Data excerpts section start

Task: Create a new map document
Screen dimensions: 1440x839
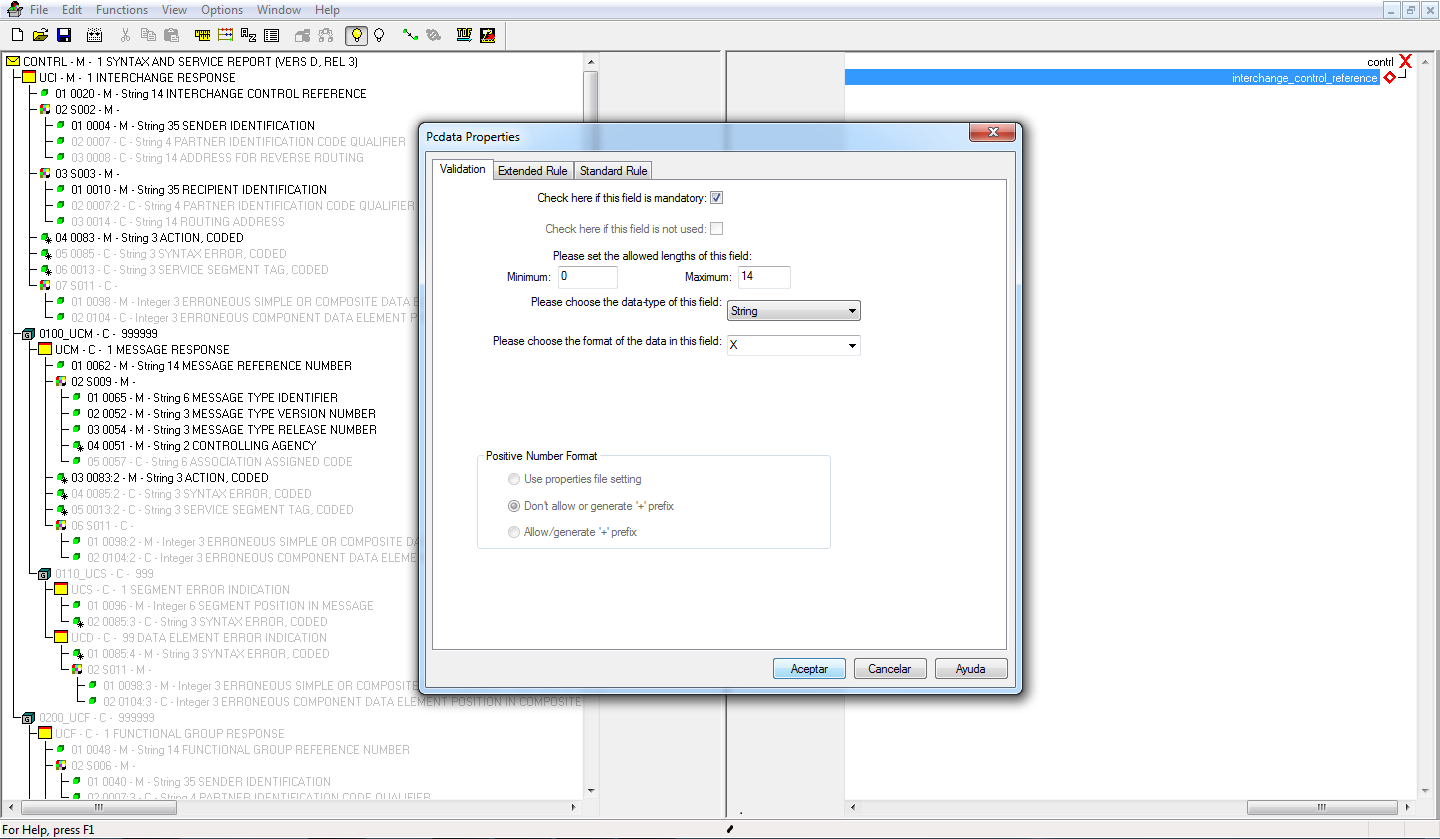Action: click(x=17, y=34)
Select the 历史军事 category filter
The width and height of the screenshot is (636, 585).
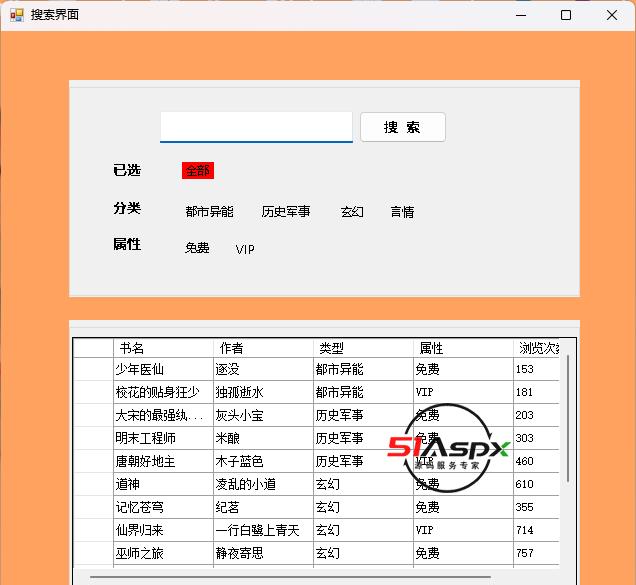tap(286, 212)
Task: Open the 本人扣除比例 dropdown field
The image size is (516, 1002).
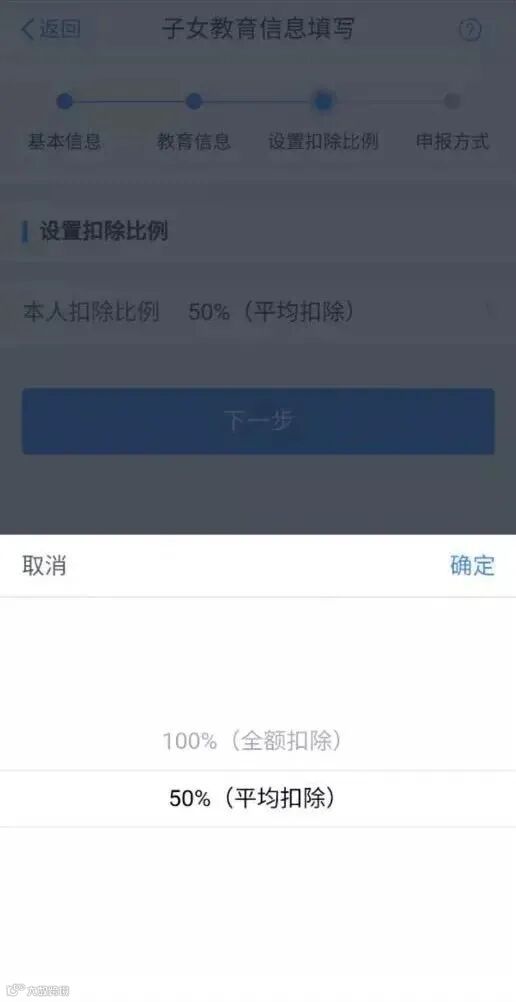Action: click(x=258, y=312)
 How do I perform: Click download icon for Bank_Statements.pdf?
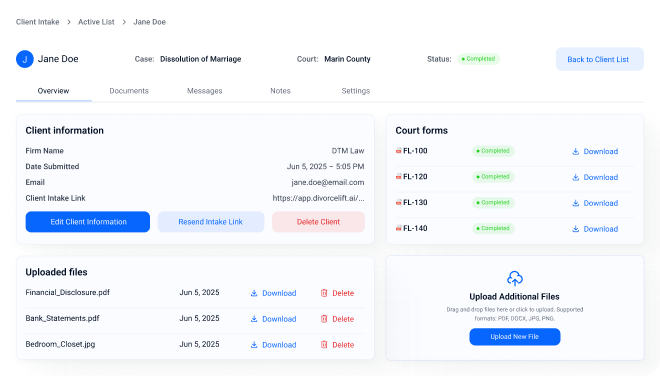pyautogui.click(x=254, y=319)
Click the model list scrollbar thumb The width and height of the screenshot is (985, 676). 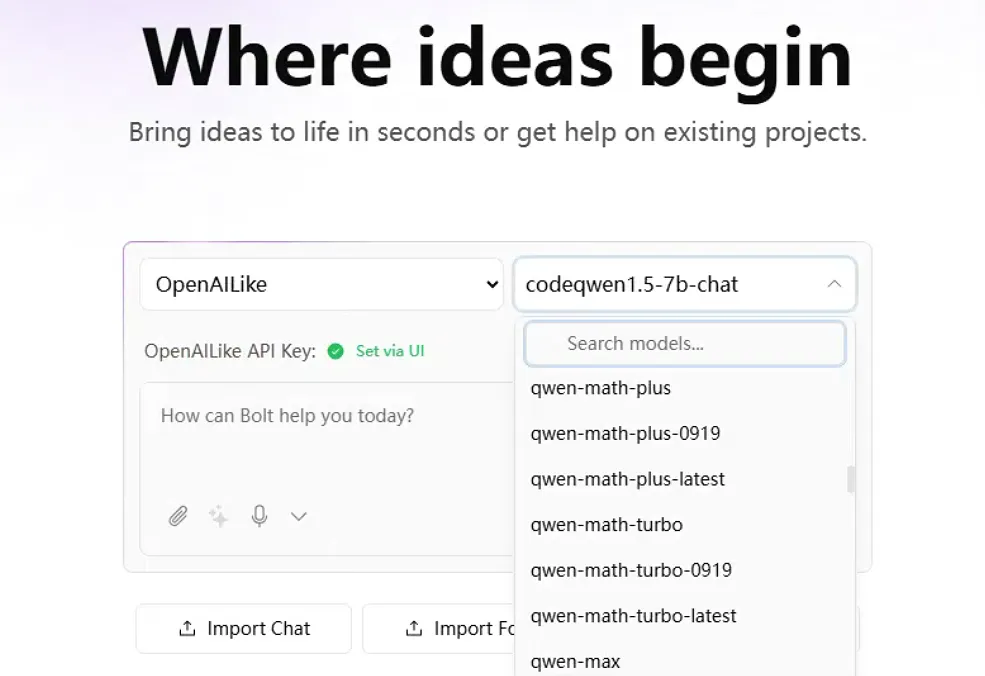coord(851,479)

Data excerpts section end
Data excerpts section start

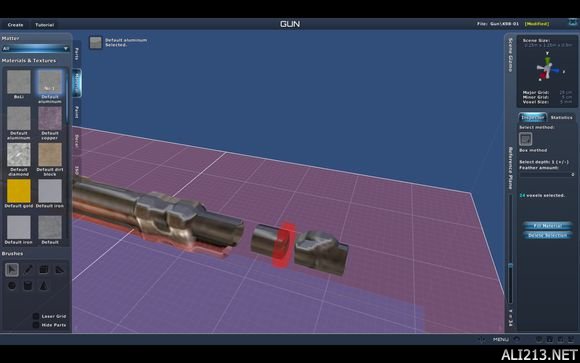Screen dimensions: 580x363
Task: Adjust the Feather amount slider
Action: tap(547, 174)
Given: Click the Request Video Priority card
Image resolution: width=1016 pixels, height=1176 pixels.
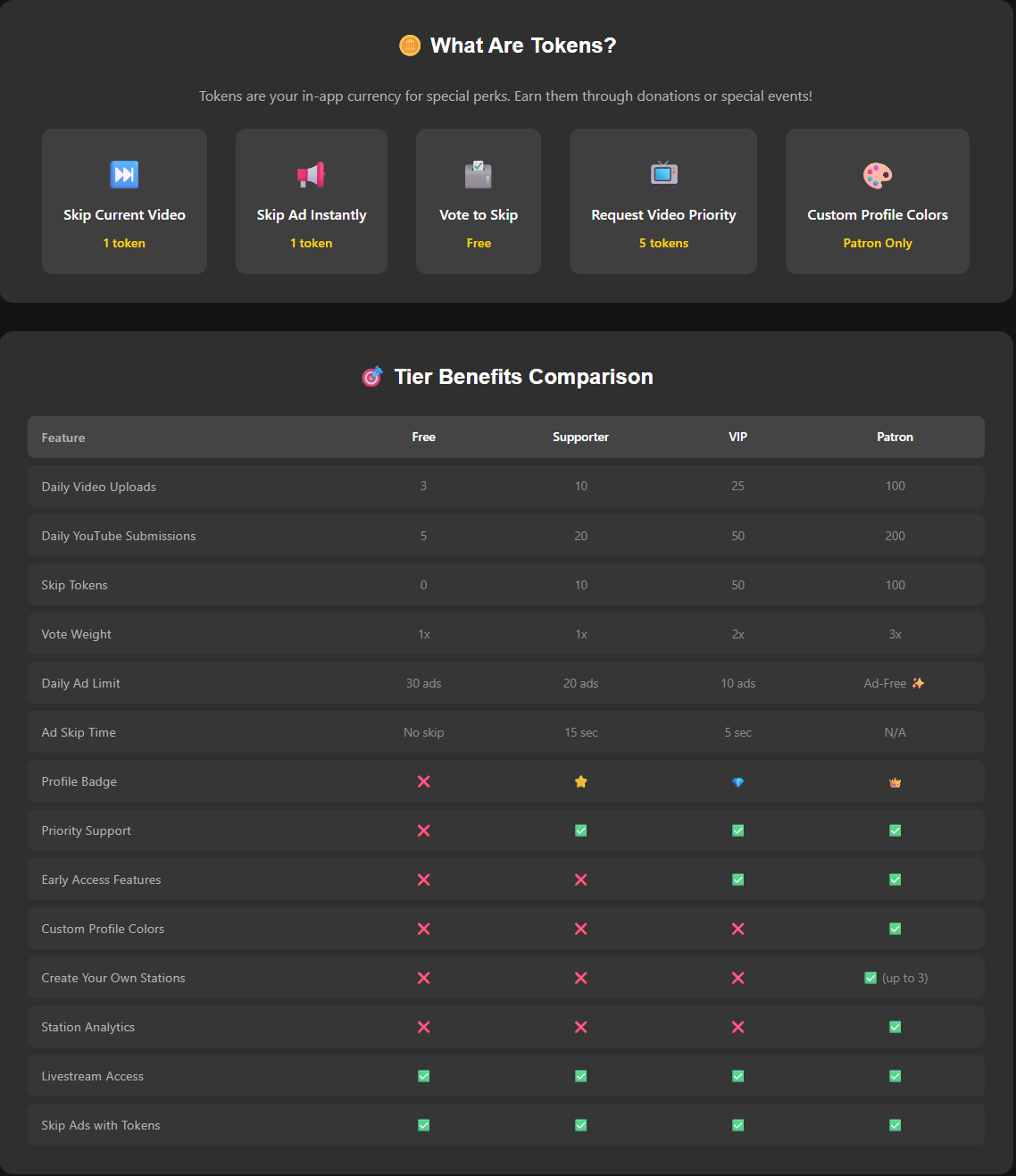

Data excerpts section end
Data excerpts section start

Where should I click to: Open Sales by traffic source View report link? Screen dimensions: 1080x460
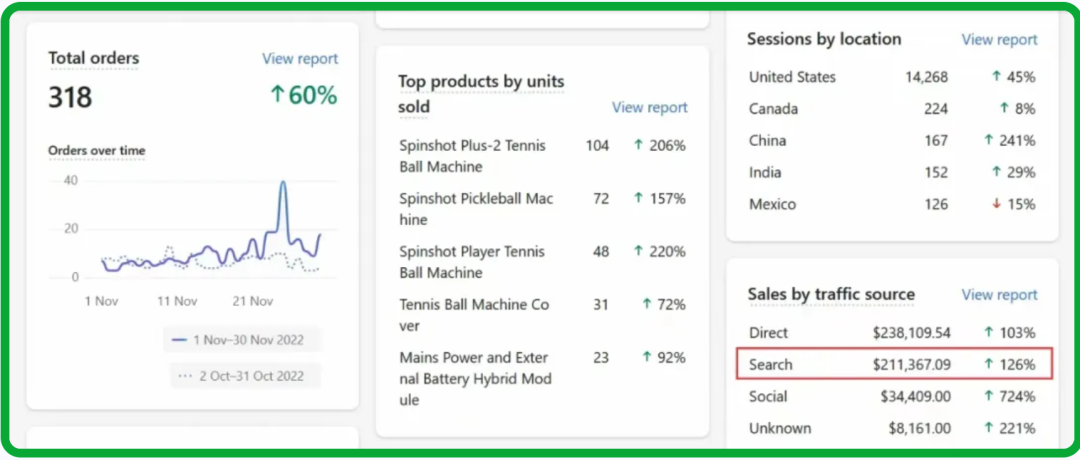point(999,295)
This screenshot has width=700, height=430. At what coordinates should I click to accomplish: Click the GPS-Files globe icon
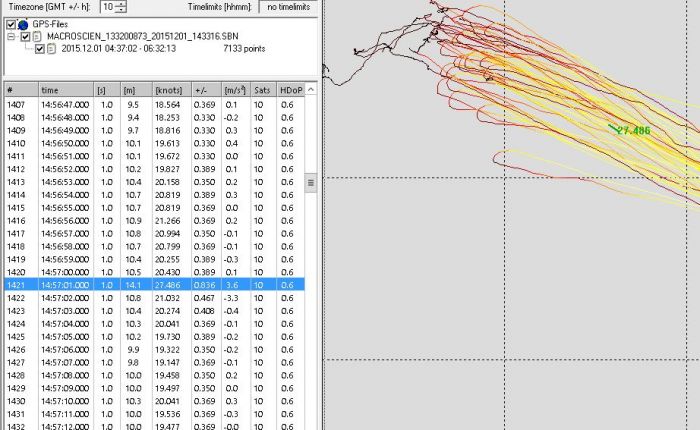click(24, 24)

Data excerpts section end

**What this task involves**
The required answer is the run of lines above, starting at the line with "Given: Click the Request Video Priority card" and ending at the line with "Image resolution: width=1016", reproduced exactly with both ends.

**Finished exercise**
Given: Click the Request Video Priority card
Image resolution: width=1016 pixels, height=1176 pixels.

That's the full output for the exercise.